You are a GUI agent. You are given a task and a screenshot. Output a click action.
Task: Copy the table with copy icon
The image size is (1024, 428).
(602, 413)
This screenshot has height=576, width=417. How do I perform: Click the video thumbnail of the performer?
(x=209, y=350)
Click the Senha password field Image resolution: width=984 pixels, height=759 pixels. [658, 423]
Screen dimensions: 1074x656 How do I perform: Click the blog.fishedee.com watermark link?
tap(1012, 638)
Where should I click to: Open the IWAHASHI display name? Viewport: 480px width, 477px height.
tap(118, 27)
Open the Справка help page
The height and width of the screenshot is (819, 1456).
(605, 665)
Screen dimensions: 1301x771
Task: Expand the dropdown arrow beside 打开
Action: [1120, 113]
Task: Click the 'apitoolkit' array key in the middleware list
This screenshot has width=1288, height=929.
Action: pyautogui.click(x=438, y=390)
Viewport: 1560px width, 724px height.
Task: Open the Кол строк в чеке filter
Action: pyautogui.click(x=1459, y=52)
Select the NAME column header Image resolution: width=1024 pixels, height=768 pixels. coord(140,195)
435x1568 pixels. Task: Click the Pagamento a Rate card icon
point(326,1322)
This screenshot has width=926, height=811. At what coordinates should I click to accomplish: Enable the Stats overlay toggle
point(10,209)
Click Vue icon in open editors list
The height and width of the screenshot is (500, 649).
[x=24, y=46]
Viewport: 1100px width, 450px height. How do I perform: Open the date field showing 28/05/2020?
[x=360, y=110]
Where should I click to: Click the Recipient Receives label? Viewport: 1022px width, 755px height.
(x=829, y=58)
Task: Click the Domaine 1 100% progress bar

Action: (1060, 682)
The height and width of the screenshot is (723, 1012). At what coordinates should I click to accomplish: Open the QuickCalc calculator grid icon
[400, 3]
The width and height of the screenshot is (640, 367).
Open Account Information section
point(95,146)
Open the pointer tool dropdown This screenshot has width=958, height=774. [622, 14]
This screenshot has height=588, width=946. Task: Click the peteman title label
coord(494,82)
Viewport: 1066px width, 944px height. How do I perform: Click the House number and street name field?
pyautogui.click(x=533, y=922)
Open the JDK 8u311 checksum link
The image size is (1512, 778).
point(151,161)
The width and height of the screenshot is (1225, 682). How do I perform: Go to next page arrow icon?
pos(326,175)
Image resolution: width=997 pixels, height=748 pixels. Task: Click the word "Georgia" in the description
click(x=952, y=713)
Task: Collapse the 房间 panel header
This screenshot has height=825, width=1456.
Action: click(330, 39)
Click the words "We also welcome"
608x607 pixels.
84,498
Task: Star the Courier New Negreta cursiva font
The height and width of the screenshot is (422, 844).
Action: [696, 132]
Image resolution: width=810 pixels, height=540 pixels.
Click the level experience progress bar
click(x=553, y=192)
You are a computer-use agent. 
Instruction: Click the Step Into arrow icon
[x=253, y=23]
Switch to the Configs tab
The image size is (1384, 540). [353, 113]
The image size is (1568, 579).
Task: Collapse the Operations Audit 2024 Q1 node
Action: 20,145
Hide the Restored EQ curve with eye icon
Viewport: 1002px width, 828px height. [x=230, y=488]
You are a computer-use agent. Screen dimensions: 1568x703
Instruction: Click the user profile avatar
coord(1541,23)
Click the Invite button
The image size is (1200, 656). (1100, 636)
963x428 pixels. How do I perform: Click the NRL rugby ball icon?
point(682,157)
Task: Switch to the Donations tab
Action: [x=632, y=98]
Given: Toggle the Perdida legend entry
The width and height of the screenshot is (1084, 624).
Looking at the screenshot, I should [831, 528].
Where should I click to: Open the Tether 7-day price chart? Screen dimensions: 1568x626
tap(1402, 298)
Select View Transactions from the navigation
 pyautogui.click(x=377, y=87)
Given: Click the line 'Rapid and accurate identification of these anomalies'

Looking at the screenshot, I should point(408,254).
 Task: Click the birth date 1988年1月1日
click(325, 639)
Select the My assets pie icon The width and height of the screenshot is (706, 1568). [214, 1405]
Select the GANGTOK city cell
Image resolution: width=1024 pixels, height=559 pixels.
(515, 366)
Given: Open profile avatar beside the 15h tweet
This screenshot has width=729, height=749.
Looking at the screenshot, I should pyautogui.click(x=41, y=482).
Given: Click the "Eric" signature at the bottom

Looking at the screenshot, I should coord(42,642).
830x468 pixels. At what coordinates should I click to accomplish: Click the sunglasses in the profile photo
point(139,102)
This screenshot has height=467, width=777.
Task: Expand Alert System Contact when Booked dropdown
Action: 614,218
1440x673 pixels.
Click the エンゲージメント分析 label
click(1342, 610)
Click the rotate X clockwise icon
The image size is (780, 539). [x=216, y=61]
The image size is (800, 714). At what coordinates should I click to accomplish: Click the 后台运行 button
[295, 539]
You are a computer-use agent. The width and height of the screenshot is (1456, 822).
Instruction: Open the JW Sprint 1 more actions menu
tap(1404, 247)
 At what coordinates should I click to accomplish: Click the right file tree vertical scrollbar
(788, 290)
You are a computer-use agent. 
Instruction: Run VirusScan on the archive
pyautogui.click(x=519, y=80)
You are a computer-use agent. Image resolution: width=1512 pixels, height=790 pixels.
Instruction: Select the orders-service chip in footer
◇ ◇ ◇
Exercise brief: Verbatim reproduction of the entries is required.

Solution to this problem:
You are a GUI agent. You are given a task and a screenshot. Output a click action.
Task: Copy the table with copy icon
The image size is (1024, 428).
(602, 413)
This screenshot has height=576, width=417. How do I perform: Click the video thumbnail of the performer?
(x=209, y=350)
Click the Senha password field Image resolution: width=984 pixels, height=759 pixels. [658, 423]
Screen dimensions: 1074x656 How do I perform: Click the blog.fishedee.com watermark link?
tap(1012, 638)
Where should I click to: Open the IWAHASHI display name? Viewport: 480px width, 477px height.
tap(118, 27)
Open the Справка help page
The height and width of the screenshot is (819, 1456).
(605, 665)
Screen dimensions: 1301x771
Task: Expand the dropdown arrow beside 打开
Action: [1120, 113]
Task: Click the 'apitoolkit' array key in the middleware list
This screenshot has width=1288, height=929.
Action: pyautogui.click(x=438, y=390)
Viewport: 1560px width, 724px height.
Task: Open the Кол строк в чеке filter
Action: pyautogui.click(x=1459, y=52)
Select the NAME column header Image resolution: width=1024 pixels, height=768 pixels. coord(140,195)
435x1568 pixels. Task: Click the Pagamento a Rate card icon
point(326,1322)
This screenshot has width=926, height=811. At what coordinates should I click to accomplish: Enable the Stats overlay toggle
point(10,209)
Click Vue icon in open editors list
The height and width of the screenshot is (500, 649).
[x=24, y=46]
Viewport: 1100px width, 450px height. How do I perform: Open the date field showing 28/05/2020?
[x=360, y=110]
Where should I click to: Click the Recipient Receives label? Viewport: 1022px width, 755px height.
(x=829, y=58)
Task: Click the Domaine 1 100% progress bar

Action: (1060, 682)
The height and width of the screenshot is (723, 1012). At what coordinates should I click to accomplish: Open the QuickCalc calculator grid icon
[400, 3]
The width and height of the screenshot is (640, 367).
Open Account Information section
point(95,146)
Open the pointer tool dropdown This screenshot has width=958, height=774. [622, 14]
This screenshot has height=588, width=946. Task: Click the peteman title label
coord(494,82)
Viewport: 1066px width, 944px height. How do I perform: Click the House number and street name field?
pyautogui.click(x=533, y=922)
Open the JDK 8u311 checksum link
The image size is (1512, 778).
point(151,161)
The width and height of the screenshot is (1225, 682). How do I perform: Go to next page arrow icon?
pos(326,175)
Image resolution: width=997 pixels, height=748 pixels. Task: Click the word "Georgia" in the description
click(x=952, y=713)
Task: Collapse the 房间 panel header
This screenshot has height=825, width=1456.
Action: click(330, 39)
Click the words "We also welcome"
608x607 pixels.
84,498
Task: Star the Courier New Negreta cursiva font
The height and width of the screenshot is (422, 844).
Action: [696, 132]
Image resolution: width=810 pixels, height=540 pixels.
Click the level experience progress bar
click(x=553, y=192)
You are a computer-use agent. 
Instruction: Click the Step Into arrow icon
[x=253, y=23]
Switch to the Configs tab
The image size is (1384, 540). [353, 113]
The image size is (1568, 579).
Task: Collapse the Operations Audit 2024 Q1 node
Action: 20,145
Hide the Restored EQ curve with eye icon
Viewport: 1002px width, 828px height. [x=230, y=488]
You are a computer-use agent. Screen dimensions: 1568x703
Instruction: Click the user profile avatar
coord(1541,23)
Click the Invite button
The image size is (1200, 656). (1100, 636)
963x428 pixels. How do I perform: Click the NRL rugby ball icon?
point(682,157)
Task: Switch to the Donations tab
Action: [x=632, y=98]
Given: Toggle the Perdida legend entry
The width and height of the screenshot is (1084, 624).
Looking at the screenshot, I should [831, 528].
Where should I click to: Open the Tether 7-day price chart? Screen dimensions: 1568x626
tap(1402, 298)
Select View Transactions from the navigation
 pyautogui.click(x=377, y=87)
Given: Click the line 'Rapid and accurate identification of these anomalies'

Looking at the screenshot, I should point(408,254).
 Task: Click the birth date 1988年1月1日
click(325, 639)
Select the My assets pie icon The width and height of the screenshot is (706, 1568). [214, 1405]
Select the GANGTOK city cell
Image resolution: width=1024 pixels, height=559 pixels.
(515, 366)
Given: Open profile avatar beside the 15h tweet
This screenshot has width=729, height=749.
Looking at the screenshot, I should pyautogui.click(x=41, y=482).
Given: Click the "Eric" signature at the bottom

Looking at the screenshot, I should coord(42,642).
830x468 pixels. At what coordinates should I click to accomplish: Click the sunglasses in the profile photo
point(139,102)
This screenshot has height=467, width=777.
Task: Expand Alert System Contact when Booked dropdown
Action: 614,218
1440x673 pixels.
Click the エンゲージメント分析 label
click(1342, 610)
Click the rotate X clockwise icon
The image size is (780, 539). [x=216, y=61]
The image size is (800, 714). At what coordinates should I click to accomplish: Click the 后台运行 button
[295, 539]
You are a computer-use agent. The width and height of the screenshot is (1456, 822).
Instruction: Open the JW Sprint 1 more actions menu
tap(1404, 247)
 At what coordinates should I click to accomplish: Click the right file tree vertical scrollbar
(788, 290)
You are a computer-use agent. 
Instruction: Run VirusScan on the archive
pyautogui.click(x=519, y=80)
You are a computer-use agent. Image resolution: width=1512 pixels, height=790 pixels.
Instruction: Select the orders-service chip in footer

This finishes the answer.